Configuring Data Volumes

Data Volumes

Architecture

After the user submits a job to the OpCenter (using the CLI or the web interface), the OpCenter selects and then instantiates a virtual machine (host). After the host is up and running, the host loads (and then starts) the container specified by the user. This is the worker node that executes the job.

There are existing volumes that are automatically mounted by the worker node and there are new volumes that are automatically created (and then mounted) by the worker node. The latter volumes are deleted once the job completes. The data volumes that are specified by the user when the user submits the job are mounted by the container running inside the worker node. The relationship of the different data volumes to the OpCenter and to the worker node is shown in the figure.

Figure 1. Volumes mounted by Worker Node

The Worker Node automatically mounts the following volumes.

Directory exported by the OpCenter to share binaries with the Worker Node and to provide an area for the Worker Node to store log files.
Root volume automatically created by the CSP when the host instance starts. The MMCloud user can specify the root volume capacity with the float submit --rootVolSize option or accept the default size of 40 GB.
Container image volume (/mnt/float-image) that acts as the root volume for the container. The MMCloud user can specify the image volume capacity with the float submit --imageVolSize option or accept the size automatically calculated by the OpCenter.
AppCapsule volume (/mnt/float-data) to store data and metadata needed to resume executing a job on a different host. The OpCenter automatically sizes the AppCapsule volume based on the memory capacity of the Worker Node.
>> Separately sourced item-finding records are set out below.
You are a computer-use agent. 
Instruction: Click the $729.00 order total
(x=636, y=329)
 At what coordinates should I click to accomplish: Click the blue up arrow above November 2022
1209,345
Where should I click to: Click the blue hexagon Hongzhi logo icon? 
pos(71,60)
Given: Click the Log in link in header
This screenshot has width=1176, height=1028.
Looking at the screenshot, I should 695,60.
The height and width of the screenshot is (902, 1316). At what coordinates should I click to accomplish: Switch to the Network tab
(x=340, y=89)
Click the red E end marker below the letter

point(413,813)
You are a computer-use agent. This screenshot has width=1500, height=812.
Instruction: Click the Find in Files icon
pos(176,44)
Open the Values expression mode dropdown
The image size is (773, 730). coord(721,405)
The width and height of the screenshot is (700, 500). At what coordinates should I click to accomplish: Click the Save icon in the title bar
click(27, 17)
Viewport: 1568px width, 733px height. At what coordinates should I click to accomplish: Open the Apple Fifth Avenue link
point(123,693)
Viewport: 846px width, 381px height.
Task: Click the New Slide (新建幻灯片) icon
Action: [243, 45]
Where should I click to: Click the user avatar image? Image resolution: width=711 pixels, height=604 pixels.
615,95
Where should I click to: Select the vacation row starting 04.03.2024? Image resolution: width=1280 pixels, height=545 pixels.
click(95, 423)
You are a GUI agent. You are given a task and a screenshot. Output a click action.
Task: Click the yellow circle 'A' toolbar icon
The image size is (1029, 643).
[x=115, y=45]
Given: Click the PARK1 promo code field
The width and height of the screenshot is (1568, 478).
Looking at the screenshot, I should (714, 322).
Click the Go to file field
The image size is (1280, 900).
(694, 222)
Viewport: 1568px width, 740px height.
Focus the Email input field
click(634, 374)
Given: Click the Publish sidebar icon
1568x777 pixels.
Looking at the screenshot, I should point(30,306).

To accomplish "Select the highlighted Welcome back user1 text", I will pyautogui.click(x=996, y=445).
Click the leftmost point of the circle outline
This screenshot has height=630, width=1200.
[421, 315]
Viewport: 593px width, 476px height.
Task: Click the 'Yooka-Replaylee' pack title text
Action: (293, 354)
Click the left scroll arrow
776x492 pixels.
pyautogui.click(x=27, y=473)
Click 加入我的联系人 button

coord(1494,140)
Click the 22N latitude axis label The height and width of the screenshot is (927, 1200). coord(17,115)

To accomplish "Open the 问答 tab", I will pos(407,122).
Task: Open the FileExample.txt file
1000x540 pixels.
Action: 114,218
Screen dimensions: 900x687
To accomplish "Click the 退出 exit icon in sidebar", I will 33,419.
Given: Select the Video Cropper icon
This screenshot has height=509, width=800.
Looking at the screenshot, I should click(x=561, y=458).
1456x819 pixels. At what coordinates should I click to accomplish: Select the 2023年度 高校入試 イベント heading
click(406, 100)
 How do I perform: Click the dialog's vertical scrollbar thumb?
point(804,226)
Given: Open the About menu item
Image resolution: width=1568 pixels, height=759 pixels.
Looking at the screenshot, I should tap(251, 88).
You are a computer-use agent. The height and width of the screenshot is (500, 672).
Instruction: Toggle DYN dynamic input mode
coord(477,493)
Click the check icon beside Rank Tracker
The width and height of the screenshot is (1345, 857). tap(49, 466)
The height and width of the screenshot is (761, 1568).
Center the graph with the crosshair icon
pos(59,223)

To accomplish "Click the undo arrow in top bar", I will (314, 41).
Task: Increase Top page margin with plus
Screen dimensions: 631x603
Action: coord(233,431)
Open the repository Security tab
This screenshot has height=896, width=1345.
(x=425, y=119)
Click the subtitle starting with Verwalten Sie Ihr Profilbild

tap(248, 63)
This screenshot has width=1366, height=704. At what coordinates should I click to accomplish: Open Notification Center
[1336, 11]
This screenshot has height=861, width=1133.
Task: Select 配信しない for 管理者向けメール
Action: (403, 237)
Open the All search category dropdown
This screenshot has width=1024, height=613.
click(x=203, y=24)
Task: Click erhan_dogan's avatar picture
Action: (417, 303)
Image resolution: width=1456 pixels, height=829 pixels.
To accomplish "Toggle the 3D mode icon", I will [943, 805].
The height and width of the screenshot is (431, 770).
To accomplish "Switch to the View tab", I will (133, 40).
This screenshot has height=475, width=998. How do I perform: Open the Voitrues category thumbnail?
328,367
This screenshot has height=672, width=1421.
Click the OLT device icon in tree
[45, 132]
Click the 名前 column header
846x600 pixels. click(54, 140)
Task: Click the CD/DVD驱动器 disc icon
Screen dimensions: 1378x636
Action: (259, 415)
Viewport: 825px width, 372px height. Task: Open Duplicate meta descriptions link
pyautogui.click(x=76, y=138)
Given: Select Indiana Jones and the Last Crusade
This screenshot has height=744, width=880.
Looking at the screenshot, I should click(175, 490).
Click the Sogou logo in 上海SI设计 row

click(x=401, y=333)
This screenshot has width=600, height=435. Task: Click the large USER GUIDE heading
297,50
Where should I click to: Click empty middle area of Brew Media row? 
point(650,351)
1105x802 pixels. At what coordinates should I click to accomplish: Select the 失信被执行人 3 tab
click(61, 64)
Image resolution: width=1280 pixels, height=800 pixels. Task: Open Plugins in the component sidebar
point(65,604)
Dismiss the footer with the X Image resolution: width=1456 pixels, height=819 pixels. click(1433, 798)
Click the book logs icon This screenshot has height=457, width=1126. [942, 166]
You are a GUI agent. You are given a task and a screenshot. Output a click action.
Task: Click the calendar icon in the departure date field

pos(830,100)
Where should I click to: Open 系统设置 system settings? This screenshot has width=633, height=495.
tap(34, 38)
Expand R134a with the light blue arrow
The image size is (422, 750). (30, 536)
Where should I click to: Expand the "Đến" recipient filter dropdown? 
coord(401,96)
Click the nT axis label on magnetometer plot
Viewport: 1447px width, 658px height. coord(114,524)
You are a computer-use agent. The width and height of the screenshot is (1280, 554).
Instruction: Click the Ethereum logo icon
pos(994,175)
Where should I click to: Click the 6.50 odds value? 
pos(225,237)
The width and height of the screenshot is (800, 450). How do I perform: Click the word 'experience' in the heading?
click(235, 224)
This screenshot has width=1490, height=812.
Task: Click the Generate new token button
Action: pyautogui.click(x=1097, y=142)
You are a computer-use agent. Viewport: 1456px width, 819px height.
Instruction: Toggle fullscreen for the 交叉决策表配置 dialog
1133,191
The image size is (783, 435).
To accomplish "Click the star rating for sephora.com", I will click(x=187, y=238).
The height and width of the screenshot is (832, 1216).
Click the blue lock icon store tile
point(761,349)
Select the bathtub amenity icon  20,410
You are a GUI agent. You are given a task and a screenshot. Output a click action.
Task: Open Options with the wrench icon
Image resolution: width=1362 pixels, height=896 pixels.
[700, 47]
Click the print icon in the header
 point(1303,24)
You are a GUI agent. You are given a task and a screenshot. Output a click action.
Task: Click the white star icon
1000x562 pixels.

The root, container image, and AppCapsule volumes are deleted after the job completes and the host is deleted.

The worker node also mounts data volumes if they are specified when the job is submitted. Data volumes are specified by using float submit with the --dataVolume option. Specify multiple data volumes by using --dataVolume multiple times in a single float submit command.

The OpCenter supports the following data volume types.

AWS Elastic Block Store (EBS) volume created by OpCenter for the duration of the job.
Existing EBS volume (for example, previously created by the AWS account holder) that persists after the job completes.
Directories that are exported by an NFS server and NFS-mounted by the worker node.
AWS Simple Storage Service (S3) bucket mounted as a file system by the worker node using a FUSE (Filesystem in USErspace) client.
Distributed file system that provides a POSIX-compliant API to access files where the underlying data is split into chunks and stored in one or more object storage systems (for example, S3). Files are only accessible using the client. The current release supports the following distributed file systems.
- JuiceFS
  JuiceFS is a high-performance, open-source distributed file system that can use a range of cloud storage services as the underlying object store. In the current OpCenter release, JuiceFS is used with S3.
  JuiceFS separates raw data (for example, data chunks stored in S3) from the metadata used to locate and access the files. The metadata is stored in a database. The OpCenter instantiates a temporary Redis database. When the Redis database is deleted, files stored in JuiceFS are not accessible, so JuiceFS is considered a non-persistent file system in MMCloud
- Fusion
  Fusion is a distributed file system developed by Seqera for Nextflow pipelines to use cloud storage services provided by AWS S3 or Google Cloud Storage. Fusion is implemented as a FUSE client with an NVMe-based cache fronting a cloud storage service. Fusion requires the use of Wave, a container provisioning service integrated with Nextflow. SpotSurfer and WaveRider are not supported when Fusion is used with MMCloud
  .

The following table compares data volume types.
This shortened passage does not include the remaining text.